Décret n° 2025-332 du 9 avril 2025 fixant les règles de déontologie propres aux professionnels de santé des armées
Titre Ier : DISPOSITIONS GÉNÉRALES (Articles 1 à 4)
Titre II : DISPOSITIONS COMMUNES AUX PROFESSIONNELS DE SANTÉ DES ARMÉES (Articles 5 à 47)
Titre III : DISPOSITIONS PARTICULIÈRES À CERTAINS PROFESSIONNELS DE SANTÉ DES ARMÉES (Articles 48 à 84)
Chapitre Ier : Dispositions particulières aux médecins militaires (Articles 48 à 55)
Chapitre II : Dispositions particulières aux pharmaciens militaires (Articles 56 à 59)

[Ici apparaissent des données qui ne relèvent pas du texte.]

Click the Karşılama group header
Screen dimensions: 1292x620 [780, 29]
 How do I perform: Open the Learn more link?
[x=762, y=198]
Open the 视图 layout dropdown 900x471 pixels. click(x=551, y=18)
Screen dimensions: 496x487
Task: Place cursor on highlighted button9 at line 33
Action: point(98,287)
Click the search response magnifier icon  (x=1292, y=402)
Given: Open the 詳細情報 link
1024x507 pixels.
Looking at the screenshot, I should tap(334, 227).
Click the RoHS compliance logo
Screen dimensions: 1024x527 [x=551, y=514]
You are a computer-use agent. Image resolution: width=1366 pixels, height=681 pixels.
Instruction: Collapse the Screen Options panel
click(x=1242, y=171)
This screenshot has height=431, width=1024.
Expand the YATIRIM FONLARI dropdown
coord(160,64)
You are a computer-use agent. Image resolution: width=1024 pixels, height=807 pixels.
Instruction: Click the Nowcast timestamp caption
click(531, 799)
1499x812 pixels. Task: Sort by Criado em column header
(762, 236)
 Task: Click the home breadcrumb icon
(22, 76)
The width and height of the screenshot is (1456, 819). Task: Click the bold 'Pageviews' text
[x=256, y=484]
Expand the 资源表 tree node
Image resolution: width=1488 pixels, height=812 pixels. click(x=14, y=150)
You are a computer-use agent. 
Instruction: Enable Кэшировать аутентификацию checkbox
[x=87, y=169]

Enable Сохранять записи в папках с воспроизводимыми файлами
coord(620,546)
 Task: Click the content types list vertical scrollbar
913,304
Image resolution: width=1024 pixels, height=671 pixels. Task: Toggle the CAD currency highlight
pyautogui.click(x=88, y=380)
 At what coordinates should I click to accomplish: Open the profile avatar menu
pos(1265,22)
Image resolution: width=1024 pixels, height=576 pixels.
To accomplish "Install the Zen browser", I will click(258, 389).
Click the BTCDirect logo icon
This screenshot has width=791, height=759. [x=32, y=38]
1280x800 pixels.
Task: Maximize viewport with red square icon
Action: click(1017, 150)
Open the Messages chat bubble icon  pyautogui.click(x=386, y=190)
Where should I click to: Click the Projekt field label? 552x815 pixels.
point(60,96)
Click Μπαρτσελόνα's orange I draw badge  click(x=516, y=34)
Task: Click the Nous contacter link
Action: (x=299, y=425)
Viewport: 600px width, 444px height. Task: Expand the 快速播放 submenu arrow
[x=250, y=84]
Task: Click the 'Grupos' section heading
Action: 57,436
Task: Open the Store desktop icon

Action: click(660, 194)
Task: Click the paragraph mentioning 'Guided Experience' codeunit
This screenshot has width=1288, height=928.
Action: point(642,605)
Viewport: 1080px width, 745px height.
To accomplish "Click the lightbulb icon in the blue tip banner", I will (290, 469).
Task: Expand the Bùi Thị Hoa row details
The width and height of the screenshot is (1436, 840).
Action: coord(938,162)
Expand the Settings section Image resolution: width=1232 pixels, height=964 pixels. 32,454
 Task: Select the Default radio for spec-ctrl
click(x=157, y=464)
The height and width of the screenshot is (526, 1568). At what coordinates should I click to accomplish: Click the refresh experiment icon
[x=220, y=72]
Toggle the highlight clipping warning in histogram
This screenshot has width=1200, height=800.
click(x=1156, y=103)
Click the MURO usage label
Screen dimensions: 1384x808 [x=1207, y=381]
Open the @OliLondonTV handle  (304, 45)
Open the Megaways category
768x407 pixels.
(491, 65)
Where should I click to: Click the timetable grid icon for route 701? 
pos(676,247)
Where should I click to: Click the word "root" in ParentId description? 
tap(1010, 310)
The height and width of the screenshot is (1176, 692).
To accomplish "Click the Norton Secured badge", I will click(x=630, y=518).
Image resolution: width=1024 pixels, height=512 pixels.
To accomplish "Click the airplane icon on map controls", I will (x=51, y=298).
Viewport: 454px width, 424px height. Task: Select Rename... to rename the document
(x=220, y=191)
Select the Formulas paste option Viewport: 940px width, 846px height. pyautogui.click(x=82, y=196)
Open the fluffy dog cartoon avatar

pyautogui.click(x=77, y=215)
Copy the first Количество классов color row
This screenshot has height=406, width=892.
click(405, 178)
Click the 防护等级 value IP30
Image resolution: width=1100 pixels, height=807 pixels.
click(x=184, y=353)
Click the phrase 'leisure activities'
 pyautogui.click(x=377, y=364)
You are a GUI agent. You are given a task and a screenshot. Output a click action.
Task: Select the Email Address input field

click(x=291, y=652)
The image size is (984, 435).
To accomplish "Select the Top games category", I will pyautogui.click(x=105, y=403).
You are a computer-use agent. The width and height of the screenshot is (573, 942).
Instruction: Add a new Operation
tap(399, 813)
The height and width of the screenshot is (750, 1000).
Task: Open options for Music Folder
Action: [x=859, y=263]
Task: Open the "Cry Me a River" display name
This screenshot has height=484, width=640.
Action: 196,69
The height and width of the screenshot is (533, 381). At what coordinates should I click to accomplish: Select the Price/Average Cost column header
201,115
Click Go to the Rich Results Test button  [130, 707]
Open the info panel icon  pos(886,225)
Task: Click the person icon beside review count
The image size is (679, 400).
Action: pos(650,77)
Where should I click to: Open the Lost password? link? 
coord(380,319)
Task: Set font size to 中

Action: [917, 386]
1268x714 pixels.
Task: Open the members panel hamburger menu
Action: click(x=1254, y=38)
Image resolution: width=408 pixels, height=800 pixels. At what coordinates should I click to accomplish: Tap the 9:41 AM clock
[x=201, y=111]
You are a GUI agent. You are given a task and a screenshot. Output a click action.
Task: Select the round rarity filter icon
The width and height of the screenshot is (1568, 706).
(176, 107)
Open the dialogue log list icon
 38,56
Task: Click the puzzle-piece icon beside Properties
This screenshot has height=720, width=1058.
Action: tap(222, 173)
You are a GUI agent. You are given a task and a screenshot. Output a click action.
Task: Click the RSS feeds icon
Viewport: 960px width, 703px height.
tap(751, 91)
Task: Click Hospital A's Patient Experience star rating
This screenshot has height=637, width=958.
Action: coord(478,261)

Chapitre III : Dispositions particulières aux chirurgiens-dentistes militaires (Articles 60 à 62)
Chapitre IV : Dispositions particulières aux infirmiers militaires (Articles 63 à 67)
Chapitre V : Dispositions particulières aux masseurs-kinésithérapeutes militaires (Articles 68 à 71)
Chapitre VI : Dispositions particulières aux vétérinaires militaires (Articles 72 à 83)
Chapitre VII : Dispositions particulières aux étudiants (Article 84)
Titre IV : DISPOSITIONS RELATIVES AUX SANCTIONS PROFESSIONNELLES ET AU CONSEIL DE DÉONTOLOGIE EN SANTÉ DES ARMÉES (Articles 85 à 94)
Article 39
Lorsque le professionnel de santé des armées discerne qu'une personne auprès de laquelle il est amené à intervenir est victime de sévices, de privations ou de mauvais traitements, il met en œuvre, en faisant preuve de prudence et de circonspection, les moyens les plus adéquats pour la protéger.
Sous réserve de remplir les conditions fixées par l'article 226-14 du code pénal, le professionnel de santé des armées alerte les autorités compétentes. Sauf impossibilité, cette alerte est réalisée par un médecin.